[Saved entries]
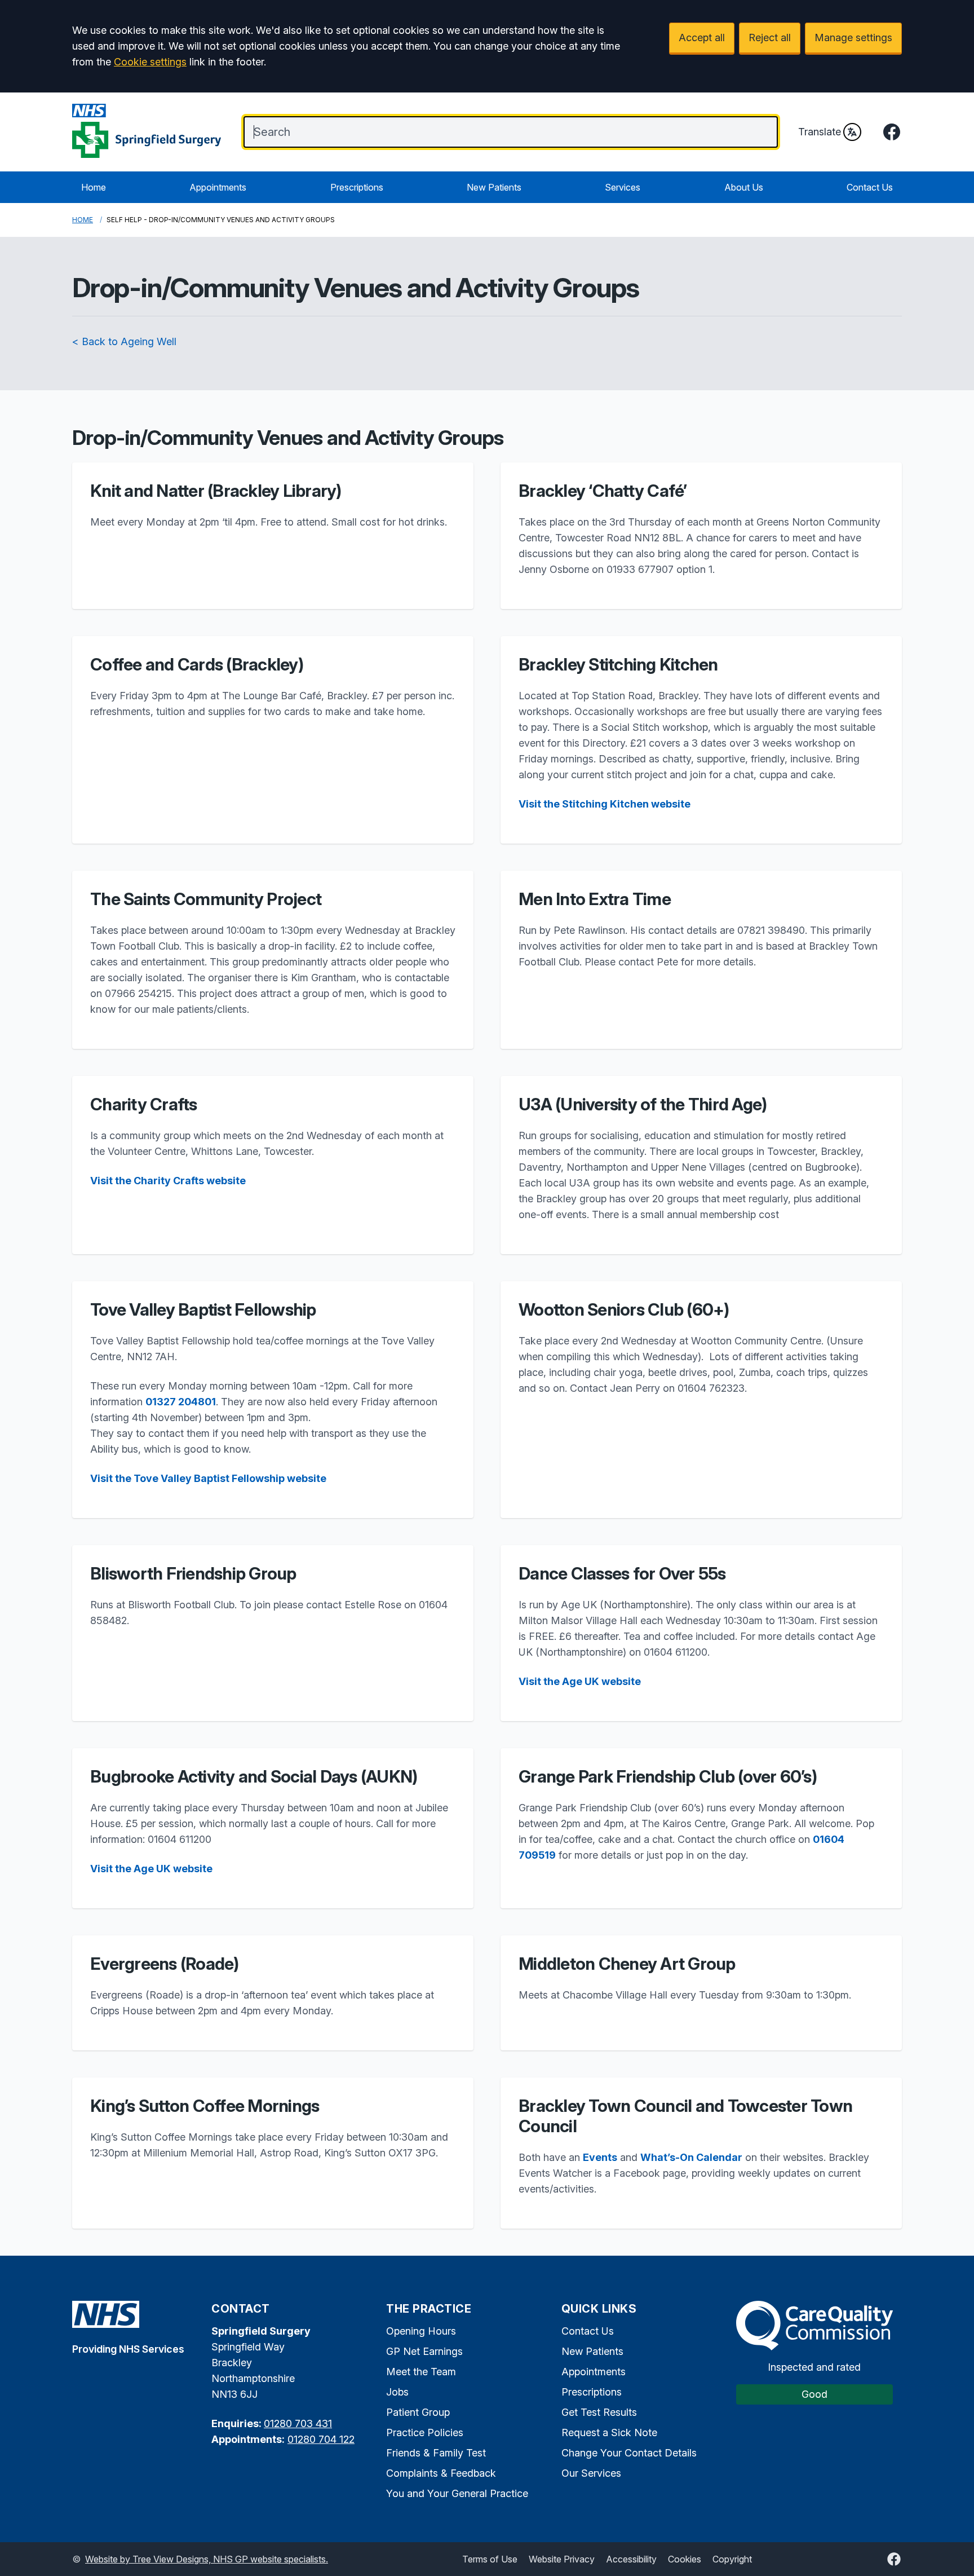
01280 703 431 (298, 2423)
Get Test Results (599, 2412)
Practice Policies (424, 2432)
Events (600, 2157)
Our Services (591, 2473)
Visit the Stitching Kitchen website (604, 804)
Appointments (217, 187)
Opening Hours (421, 2331)
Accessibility (631, 2559)
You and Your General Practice (457, 2493)
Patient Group (418, 2412)
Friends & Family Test (436, 2453)
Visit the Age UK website (580, 1681)
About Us (743, 187)
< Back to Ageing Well (124, 341)
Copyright (732, 2559)
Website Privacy (562, 2559)
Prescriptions (356, 187)
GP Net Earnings (424, 2351)
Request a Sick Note (609, 2432)
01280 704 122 (321, 2439)
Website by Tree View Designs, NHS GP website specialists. (206, 2559)
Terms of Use (489, 2559)
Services (622, 187)
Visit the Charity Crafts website (168, 1180)
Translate (819, 132)
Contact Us (870, 187)
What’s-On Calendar (691, 2157)
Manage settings (853, 37)
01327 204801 (180, 1402)
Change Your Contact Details (629, 2453)
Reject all (770, 37)
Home (93, 187)
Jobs (397, 2392)
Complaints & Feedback (441, 2473)
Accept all (702, 37)
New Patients (494, 187)
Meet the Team (421, 2371)
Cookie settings (150, 62)
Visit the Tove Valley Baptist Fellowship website (208, 1478)
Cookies (684, 2559)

Work to complete: Give an exact reproduction of the lines from the one with "Patient Group (418, 2412)" to the final line of the entries, including both.

Task answer:
Patient Group (418, 2412)
Friends & Family Test (436, 2453)
Visit the Age UK website (580, 1681)
About Us (743, 187)
< Back to Ageing Well (124, 341)
Copyright (732, 2559)
Website Privacy (562, 2559)
Prescriptions (356, 187)
GP Net Earnings (424, 2351)
Request a Sick Note (609, 2432)
01280 704 122 (321, 2439)
Website by Tree View Designs, NHS GP website specialists. (206, 2559)
Terms of Use (489, 2559)
Services (622, 187)
Visit the Charity Crafts website (168, 1180)
Translate (819, 132)
Contact Us (870, 187)
What’s-On Calendar (691, 2157)
Manage settings (853, 37)
01327 204801 (180, 1402)
Change Your Contact Details (629, 2453)
Reject all (770, 37)
Home (93, 187)
Jobs (397, 2392)
Complaints & Feedback (441, 2473)
Accept all (702, 37)
New Patients (494, 187)
Meet the Team (421, 2371)
Cookie settings (150, 62)
Visit the Tove Valley Baptist Fellowship website (208, 1478)
Cookies (684, 2559)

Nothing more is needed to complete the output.